Nacida en Iowa en 1938, la futura musa de Godard era hija del farmacéutico de su pueblo (Marshaltown), leía versos junto a su abuela y representó sus primeros personajes en distintos montajes teatrales universitarios. Su oportunidad le llegó cuando fue elegida por Otto Preminger, entre dieciocho mil aspirantes, para incorporar a la Doncella de Orleans en Santa Juana (1957). Así pues, Jean Seberg debutó en el cine recreando a una de las más candorosas y logradas Juana de Arco que se hayan visto en la pantalla. Descendiente directa de los puritanos que arribaron a América en el Mayflower, había algo en ella de la Pucelle.
Bien distinto fue el registro del que se valió para interpretar, de nuevo a las órdenes de Preminger, a la Cecile de Buenos días, tristeza (1958). Con tales antecedentes, cuando, casada con su primer marido —el cineasta François Moreuil— se instaló en París, era una de las actrices estadounidenses favoritas de los franceses. Tenía arrebatado al gran Godard.
Fue tal éxito internacional Al final de la escapada que sus protagonistas volvieron a encontrarse en A escape libre (Jean Becker, 1962). Ese mismo año, la actriz contrajo matrimonio con el novelista y cineasta ocasional Romain Gary, uno de los autores más celebrados de aquella época. Aquel segundo matrimonio, en el que fue “profundamente infeliz”, no impidió que Jean mantuviera un sonado romance con Clint Eastwood durante el rodaje de La leyenda de la ciudad sin nombre (Joshua Logan, 1969), un western musical que habría de ser el gran éxito de la actriz en Hollywood. El trauma que le produjo el abandono de Eastwood marcó el comienzo de su fin. El resto fue la decadencia.
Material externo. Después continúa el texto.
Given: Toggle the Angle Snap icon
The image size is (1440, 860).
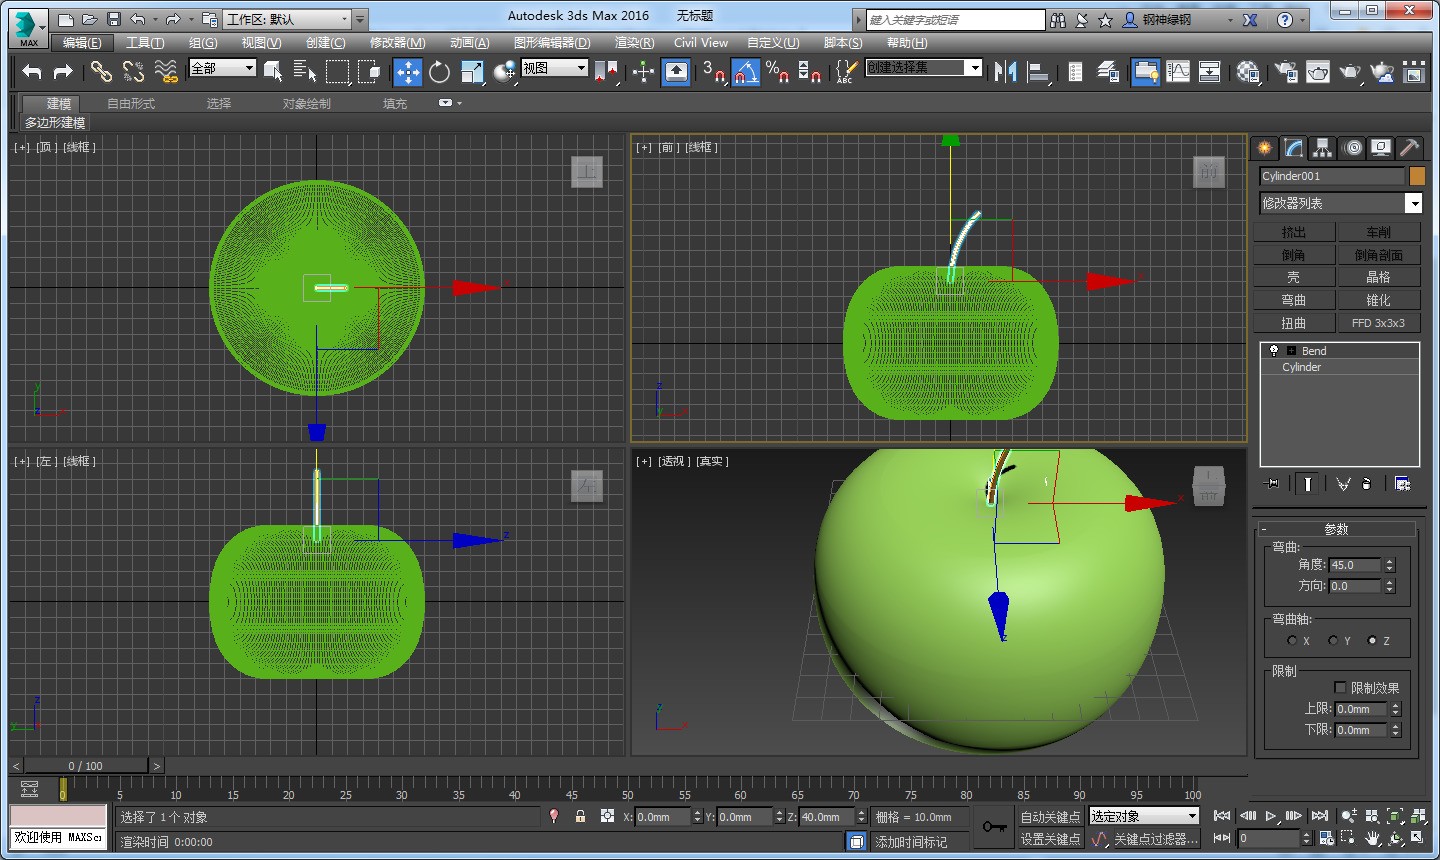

La filmografía de Jean Seberg se prolongó en cintas menores, casi siempre italianas o españolas. Para Juan Antonio Bardem protagonizó La corrupción de Chris Miller. Ya alcoholizada, en la cuesta abajo todo fueron escándalos. Suelen serlo con las mujeres en las que todo es lirismo y pasión. Parece ser que llegó a ser expulsada de Argelia, último refugio de los Panteras Negras. Su tercer matrimonio, con el realizador televisivo Dennis Berry, también conoció varias relaciones extraconyugales. El FBI, dentro de la campaña de desprestigio del Black Panther Party, puesta en marcha para minar esta organización —como la propia agencia gubernamental acabó reconociendo con los años—, difundió el rumor de que la actriz estaba embarazada de Hamal. En realidad, el padre de su hija, que murió a los pocos días de nacer a consecuencia de los somníferos que Jean ingería durante el embarazo, era Carlos Navarro, un revolucionario mexicano al que la actriz conoció durante el rodaje de Macho Callahan (Bernard Kowalski, 1970).
Nina, llamó a su hija. Acusó su pérdida más que ninguna otra. A partir de entonces, coincidiendo con la fecha del óbito, se intentó suicidar en varias ocasiones. Puesta a ello, en 1978 se tiró a las vías del metro de París. No lo consiguió. Acabó quitándose la vida un año después.